If a sensor that's basically in the same datacenter says you're up, but the route into the datacenter is down, then what? multiply this by the complexity of the whole site, and monitoring it all with 100% fidelity is impossible. Not that it's not worth it to try, there's a team at GitHub that works on monitoring, but beyond motivation about keeping the SLA up, as a customer, unless you notice it's down, is it really down? In a globally distributed system, downtime, except for catastrophic downtime like this, is hard to define on a whole-site basis for all customers.

laserlight · 2024-08-15T05:35:34 1723700134

> 100% fidelity is impossible

I don't think anybody asked for 100% fidelity. We are talking about a complete outage that affected at least North America and Europe. If the status page shows green in such a case, its fidelity is around 50%. People expect better from GitHub.

fragmede · 2024-08-22T05:59:47 1724306387

The amount of moaning that the status page wasn't updated in 0 seconds and had the wrong status for entire minutes is what leads me to believe that no, users do expect 100a% fidelity.

Total outages are rare enough, and there's enough other work, that spending time building a system for that, just doesn't seem like the best use of their time. though I'm biased, having faced that exact question from the inside, at different company.

ergocoder · 2024-08-15T07:34:36 1723707276

> monitoring it all with 100% fidelity is impossible

This is impossible regardless of how godlike the design is... Nobody is asking for 100% fidelity.

intelVISA · 2024-08-15T03:11:31 1723691491

That would be self-defeating given that it's a Rails app.

tinyhitman · 2024-08-14T23:10:34 1723677034

delaying SLA

sebmellen · 2024-08-14T23:10:58 1723677058

This is at least a multi-million dollar payout (if they admit to it).

All GitHub Pages say

> We're having a really bad day.

> The Unicorns have taken over. We're doing our best to get them under control and get GitHub back up and running.

ljahier · 2024-08-14T23:58:47 1723679927

At the moment, all github services seem to be restored, and the github status indicates that the problem is still ongoing. I don't think it's related to the SLA, but rather to the monitoring, which is not live. There are a few minutes of delay.

cbates · 2024-08-14T23:24:47 1723677887

Seems slightly unproffesional for a massive company like Github/Microsoft.

xp84 · 2024-08-14T23:38:58 1723678738

I disagree.
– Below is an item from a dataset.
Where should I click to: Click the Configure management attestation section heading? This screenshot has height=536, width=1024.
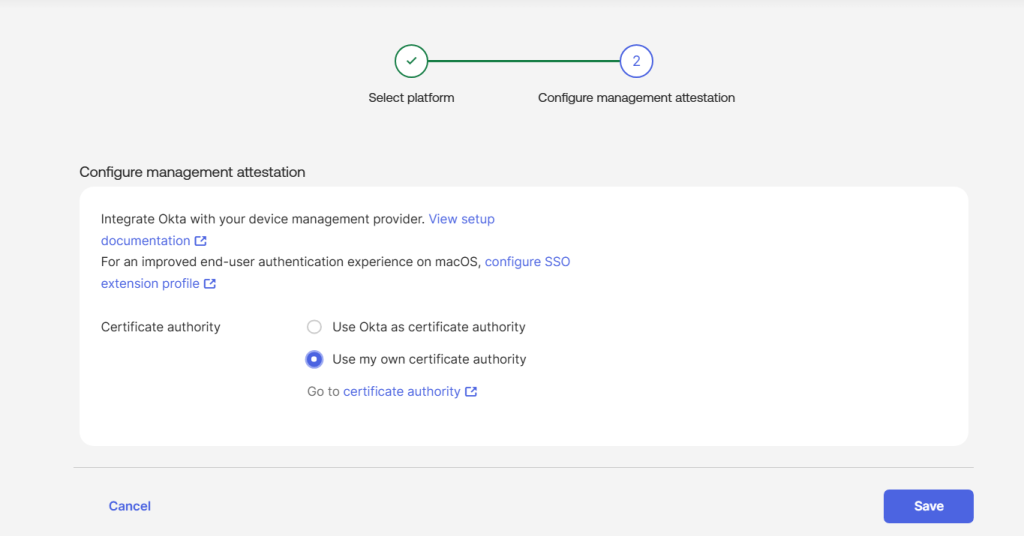[192, 172]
This hurts no one, and not everything needs to be sanitized and painted over with bland corporatespeak.

majewsky · 2024-08-15T08:57:42 1723712262

I don't think they were asking for corporate speak. But at least I would find a plain technical error message like "cannot contact file server" much more respectable than something like "unicorns are hugging our servers uwu".

COMMENT___ · 2024-08-15T18:30:38 1723746638

This “ironic” and “humorous” style of errors and UI captions is the actual new corporate speak. I’d prefer dumb error messages rather than some shit someone over the ocean thinks is smart and humorous. And it’s not funny at all when it’s a global outage impacting my business and my $$$.

colimbarna · 2024-08-14T23:51:43 1723679503

It's closer to the truth than you usually get. They're having a bad day, it's completely true. It's the start of my day, but I guess this is the middle of the night for them. There's no such thing as unicorns, but that just highlights the metaphorical nature of the remaining claim - getting Unicorns under control means solving their problems. Normally "professional" corporate speak means avoiding saying anything whose meaning is plain on its face and disconfirmable while avoiding the implication that the company is run and operated by humans. This is a model. (Obviously the came up with the message in advance, which just goes to show that someone in the company is well enough rounded to know that if it is displayed, they're having a bad day.)

wrs · 2024-08-15T01:11:16 1723684276

GitHub is (was?) a Rails application, so it was probably originally running behind Unicorn [0], if it isn’t still. So the unicorns are (were) real.

[0] https://en.wikipedia.org/wiki/Unicorn_(web_server)